▶ **Task description**
Exactly the lines from the first line of the listing through the line containing "You are a computer-use" should appear in the output, unchanged.

----

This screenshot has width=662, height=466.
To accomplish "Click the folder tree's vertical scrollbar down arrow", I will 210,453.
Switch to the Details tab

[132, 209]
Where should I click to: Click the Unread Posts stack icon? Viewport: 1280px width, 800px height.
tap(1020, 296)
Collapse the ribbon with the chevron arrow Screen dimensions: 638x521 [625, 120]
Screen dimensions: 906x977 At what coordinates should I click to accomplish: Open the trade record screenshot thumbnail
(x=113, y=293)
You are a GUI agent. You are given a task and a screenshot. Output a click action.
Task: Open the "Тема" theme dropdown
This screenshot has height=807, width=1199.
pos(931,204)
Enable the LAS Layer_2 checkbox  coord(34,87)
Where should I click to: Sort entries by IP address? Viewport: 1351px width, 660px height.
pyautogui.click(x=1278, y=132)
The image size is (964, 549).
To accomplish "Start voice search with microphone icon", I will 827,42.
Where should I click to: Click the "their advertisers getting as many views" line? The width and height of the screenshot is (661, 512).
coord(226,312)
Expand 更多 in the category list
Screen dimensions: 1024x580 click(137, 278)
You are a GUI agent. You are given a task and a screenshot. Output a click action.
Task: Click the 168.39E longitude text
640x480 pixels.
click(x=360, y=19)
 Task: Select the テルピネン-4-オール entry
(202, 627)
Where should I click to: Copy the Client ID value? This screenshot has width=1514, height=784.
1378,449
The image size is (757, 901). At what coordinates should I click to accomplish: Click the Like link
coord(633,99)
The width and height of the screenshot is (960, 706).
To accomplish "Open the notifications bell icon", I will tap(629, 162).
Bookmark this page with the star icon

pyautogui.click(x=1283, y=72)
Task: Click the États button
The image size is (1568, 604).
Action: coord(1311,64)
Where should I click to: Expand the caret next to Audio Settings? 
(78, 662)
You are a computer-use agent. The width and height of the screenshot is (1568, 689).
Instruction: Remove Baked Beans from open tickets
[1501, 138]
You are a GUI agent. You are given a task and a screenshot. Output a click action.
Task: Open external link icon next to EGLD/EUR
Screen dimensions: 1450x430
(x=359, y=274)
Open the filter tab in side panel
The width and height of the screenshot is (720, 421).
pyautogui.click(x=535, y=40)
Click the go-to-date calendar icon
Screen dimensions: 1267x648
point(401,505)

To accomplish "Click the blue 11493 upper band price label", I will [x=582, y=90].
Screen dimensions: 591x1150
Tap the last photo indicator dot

----

▶ **Answer space**
This screenshot has width=662, height=466.
To accomplish "Click the folder tree's vertical scrollbar down arrow", I will 210,453.
Switch to the Details tab

[132, 209]
Where should I click to: Click the Unread Posts stack icon? Viewport: 1280px width, 800px height.
tap(1020, 296)
Collapse the ribbon with the chevron arrow Screen dimensions: 638x521 [625, 120]
Screen dimensions: 906x977 At what coordinates should I click to accomplish: Open the trade record screenshot thumbnail
(x=113, y=293)
You are a GUI agent. You are given a task and a screenshot. Output a click action.
Task: Open the "Тема" theme dropdown
This screenshot has height=807, width=1199.
pos(931,204)
Enable the LAS Layer_2 checkbox  coord(34,87)
Where should I click to: Sort entries by IP address? Viewport: 1351px width, 660px height.
pyautogui.click(x=1278, y=132)
The image size is (964, 549).
To accomplish "Start voice search with microphone icon", I will 827,42.
Where should I click to: Click the "their advertisers getting as many views" line? The width and height of the screenshot is (661, 512).
coord(226,312)
Expand 更多 in the category list
Screen dimensions: 1024x580 click(137, 278)
You are a GUI agent. You are given a task and a screenshot. Output a click action.
Task: Click the 168.39E longitude text
640x480 pixels.
click(x=360, y=19)
 Task: Select the テルピネン-4-オール entry
(202, 627)
Where should I click to: Copy the Client ID value? This screenshot has width=1514, height=784.
1378,449
The image size is (757, 901). At what coordinates should I click to accomplish: Click the Like link
coord(633,99)
The width and height of the screenshot is (960, 706).
To accomplish "Open the notifications bell icon", I will tap(629, 162).
Bookmark this page with the star icon

pyautogui.click(x=1283, y=72)
Task: Click the États button
The image size is (1568, 604).
Action: coord(1311,64)
Where should I click to: Expand the caret next to Audio Settings? 
(78, 662)
You are a computer-use agent. The width and height of the screenshot is (1568, 689).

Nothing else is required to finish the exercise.